Reading passage:
"""

Horizontal Pod Autoscaling¶
The operator does not set spec.replicas on Gateway Deployments. This leaves replica
count ownership to whatever external controller you choose. A
HorizontalPodAutoscaler
(HPA), KEDA, or a manual kubectl scale. The operator will not fight your autoscaler.
How it works¶
When the operator builds the desired Deployment it deliberately leaves Spec.Replicas
unset. Kubernetes defaults a nil Replicas field to 1 on create, so a fresh Gateway
starts with a single pod. On subsequent reconciles the operator only writes
Spec.Template and Spec.Strategy — never Spec.Replicas — so whatever replica count
the HPA has settled on is preserved across reconciles, user VCL changes, image bumps,
and any other controller activity.
This also means you can kubectl scale deployment/<gateway-name> for ad-hoc scaling
without the operator reverting it.
Sample HPA manifest¶
The Deployment created by the operator has the same name and namespace as its Gateway.

"""

(Pixel coordinate grounding data)
"""

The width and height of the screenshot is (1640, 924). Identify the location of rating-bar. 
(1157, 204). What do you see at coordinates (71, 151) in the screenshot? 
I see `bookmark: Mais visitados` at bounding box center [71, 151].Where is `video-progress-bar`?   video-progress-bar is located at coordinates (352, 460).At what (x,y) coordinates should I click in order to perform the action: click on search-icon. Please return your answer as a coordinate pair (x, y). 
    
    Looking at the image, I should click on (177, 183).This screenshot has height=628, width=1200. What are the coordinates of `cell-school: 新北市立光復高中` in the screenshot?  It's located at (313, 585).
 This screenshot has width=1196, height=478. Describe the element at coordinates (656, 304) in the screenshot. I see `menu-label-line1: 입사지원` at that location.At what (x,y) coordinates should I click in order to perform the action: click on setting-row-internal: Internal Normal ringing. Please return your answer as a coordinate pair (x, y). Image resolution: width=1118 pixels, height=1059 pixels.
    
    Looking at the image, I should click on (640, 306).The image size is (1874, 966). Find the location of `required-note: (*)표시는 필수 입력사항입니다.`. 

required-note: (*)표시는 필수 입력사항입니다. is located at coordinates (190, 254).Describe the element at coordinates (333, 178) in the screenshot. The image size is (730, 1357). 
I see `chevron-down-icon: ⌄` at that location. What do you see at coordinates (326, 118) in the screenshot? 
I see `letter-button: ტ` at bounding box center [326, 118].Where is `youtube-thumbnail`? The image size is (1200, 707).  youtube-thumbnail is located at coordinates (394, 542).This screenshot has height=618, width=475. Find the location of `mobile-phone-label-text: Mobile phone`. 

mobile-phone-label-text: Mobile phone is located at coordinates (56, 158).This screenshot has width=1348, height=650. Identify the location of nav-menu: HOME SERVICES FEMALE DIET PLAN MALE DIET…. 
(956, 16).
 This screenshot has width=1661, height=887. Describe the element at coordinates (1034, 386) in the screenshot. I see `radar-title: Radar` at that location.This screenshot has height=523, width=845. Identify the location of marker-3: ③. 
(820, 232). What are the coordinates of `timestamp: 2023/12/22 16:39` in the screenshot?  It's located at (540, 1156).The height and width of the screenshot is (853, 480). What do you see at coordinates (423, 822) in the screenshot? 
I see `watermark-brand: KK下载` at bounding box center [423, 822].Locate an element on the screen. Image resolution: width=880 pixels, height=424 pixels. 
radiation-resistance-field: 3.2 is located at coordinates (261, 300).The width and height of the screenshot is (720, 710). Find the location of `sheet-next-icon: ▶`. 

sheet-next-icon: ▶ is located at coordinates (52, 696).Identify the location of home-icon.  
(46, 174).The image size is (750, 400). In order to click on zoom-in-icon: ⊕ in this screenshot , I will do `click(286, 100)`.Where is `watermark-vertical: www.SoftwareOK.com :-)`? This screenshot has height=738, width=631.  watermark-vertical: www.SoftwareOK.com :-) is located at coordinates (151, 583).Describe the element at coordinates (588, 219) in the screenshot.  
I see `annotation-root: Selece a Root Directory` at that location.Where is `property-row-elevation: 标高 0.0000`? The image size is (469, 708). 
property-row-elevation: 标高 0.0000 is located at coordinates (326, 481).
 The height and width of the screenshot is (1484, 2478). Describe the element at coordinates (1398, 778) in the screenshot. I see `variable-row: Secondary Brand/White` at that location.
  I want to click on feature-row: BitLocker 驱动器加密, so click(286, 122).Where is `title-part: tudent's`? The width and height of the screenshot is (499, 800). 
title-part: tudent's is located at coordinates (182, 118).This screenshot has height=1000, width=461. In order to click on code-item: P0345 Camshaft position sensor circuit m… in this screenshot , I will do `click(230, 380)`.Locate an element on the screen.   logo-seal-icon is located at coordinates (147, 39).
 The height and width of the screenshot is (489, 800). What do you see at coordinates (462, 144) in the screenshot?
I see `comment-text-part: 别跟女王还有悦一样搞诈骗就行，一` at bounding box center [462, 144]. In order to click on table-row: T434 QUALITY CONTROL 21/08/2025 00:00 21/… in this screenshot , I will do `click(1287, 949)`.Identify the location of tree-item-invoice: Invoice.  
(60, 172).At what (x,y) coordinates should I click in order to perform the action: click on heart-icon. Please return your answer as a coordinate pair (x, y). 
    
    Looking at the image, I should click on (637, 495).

"""

Work request: Quote the part of the Horizontal Pod Autoscaling text that opens with the words containing "Horizontal Pod Autoscaling¶" and closes with "operator reverting it.".

Output below:
Horizontal Pod Autoscaling¶
The operator does not set spec.replicas on Gateway Deployments. This leaves replica
count ownership to whatever external controller you choose. A
HorizontalPodAutoscaler
(HPA), KEDA, or a manual kubectl scale. The operator will not fight your autoscaler.
How it works¶
When the operator builds the desired Deployment it deliberately leaves Spec.Replicas
unset. Kubernetes defaults a nil Replicas field to 1 on create, so a fresh Gateway
starts with a single pod. On subsequent reconciles the operator only writes
Spec.Template and Spec.Strategy — never Spec.Replicas — so whatever replica count
the HPA has settled on is preserved across reconciles, user VCL changes, image bumps,
and any other controller activity.
This also means you can kubectl scale deployment/<gateway-name> for ad-hoc scaling
without the operator reverting it.